THE EARLIEST WARNING SIGN
Tuesday, November 20th, 2007I want to share with you a little about the show we were originally making before the sponsor entered the picture.
Our show was originally called “Adam’s Apple”, a witty one-camera adult comedy about the awkward and overwhelming sexual awakening of a young man named Adam Sawyer.
Making television is difficult even when things are running smoothly. And the first big hurdle is always casting. Even though name actors were falling over each other to star in the show, we wanted our show to have a completely different look and feel, and we held out for talent who could embody characters like none that had ever been seen on television.
And we managed to assemble an amazing cast. When they all sat down in a room together for the first time, Nancy and I had a surreal moment: these were the people we had written.
I’m not allowed to tell you who any of these actors were. With one exception, they were all very established New York theater actors with strong backgrounds in Shakespeare and puppet improv. Except for the same exception noted above, they’d all appeared before in feature films and on television. They were good. They also had the one thing you can’t teach: authenticity. Or alcoholism. I can’t remember which. Whatever they had began with an “A”. The point is: they were real actors, with serious experience, and they were right for the parts.
The odd man out was Hal Johnson. Hal was a kid who came into the open casting call without an agent. But he could act, and he had something special.
If you call me pretentious, I’ll punch you. Anyway, the point was, after five minutes of talking to him, you knew he was the character:
Look at this face.
Do you see it?
Really look at it and you’ll see the awkward blank sexuality of Adam Sawyer.

No, he hadn’t done much
But we took a chance and trusted our instincts. He looked the part. And as long as the other actors held their own, which they would, Hal would do fine.
So we were in pre-production on “Adam’s Apple” when the network dropped the bomb and introduced us to the new sponsor.
But I wasn’t worried because our sponsor said…

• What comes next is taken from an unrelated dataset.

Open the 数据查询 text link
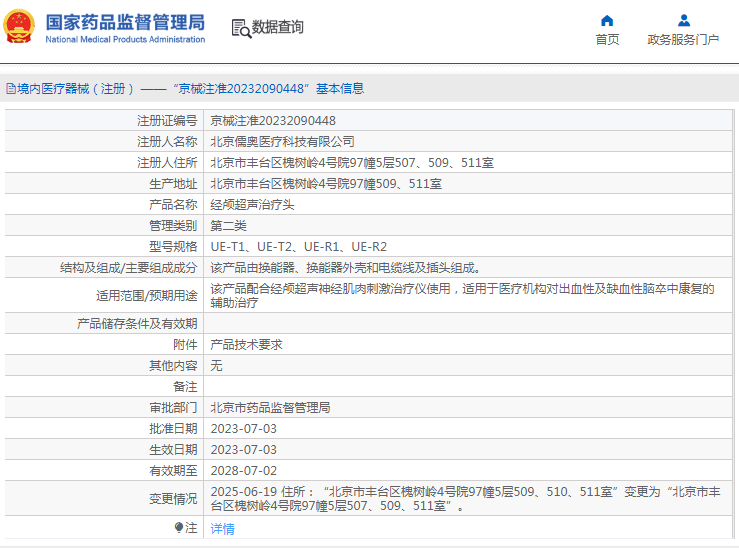[278, 28]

So they will pay for the show, and the only thing they want to control is hair? Hell, that might actually save us money on a hair person - money that could be used for beer.
Great, right?
Right? Right??
I was actually reading that email on my phone as I walked into the studio and saw this:
Hal was in the midst of doing an interview with some entertainment gossip fluff show. This confused me because no one had told me we were doing any publicity for the show yet.
And do you notice anything odd?
Yeah.
That’s an awesome shirt.
“How can I get one”, you ask? I don’t know. This one appeared like magic. I was confused because the email I was reading RIGHT AT THAT MOMENT was about how they weren’t going to do overt ‘branding’. Yet here it was. Right on his shirt. In his first interview about the show.
Maybe I missed something? Or maybe it’s not a big deal, right? Maybe I’m making a problem out of nothing?
Or maybe… it’s just the first warning sign. I think of the cold stare of The Conferbot 2000, and I begin to understand that it will be him or me.
Over the next hour I learned some important and exciting new facts about my show.
It was now called…

The lead character’s name was no longer Adam Sawyer; it was “Harry Ball.” OMBFG. This is apparently hi-larious. Get it? It’s a pun. Harry? Hairy? See? These are homonyms. Homonyms are funny. When I pointed this out to our network exec, he commented that “Harry is not a homonym. The guy is definitely straight.” Thanks network!
The sponsor had also summarily fired all the actors except Hal, and replaced them with conventional sitcom regulars.
And the show was now a traditional 3-camera sitcom on a brand new cheesy sitcom set. I was also told to standby and await the new scripts, and that the prop department was to await the box of Bold It! bottles and tubes to be placed in the background of all the scenes.
Oh, and to top it off, they even forced Hal to agree to go by Harry in real life, as in Harry Johnson. Harry Johnson? Get it? And you thought Harry Ball was funny, right? Whoo hoo.
Judge for yourself…
Did you hear that?
If this was a practical joke, it would have been brilliant. It wasn’t, so it wasn’t.
There’s more:
Get it? Harry Johnson plays Harry Ball in The Harry Situation. This was their idea of funny. Again- for better or worse, it was also very funny with the target group, who was “probably smarter than you, Ted”, according to the test supervisor.
It started with a simple t-shirt, and suddenly we’re calling our lead actor Harry Johnson.
This was very bad.
But as bad as this was, it was not the point of no return. That point would arrive soon in the shape of the biggest mistake of my career.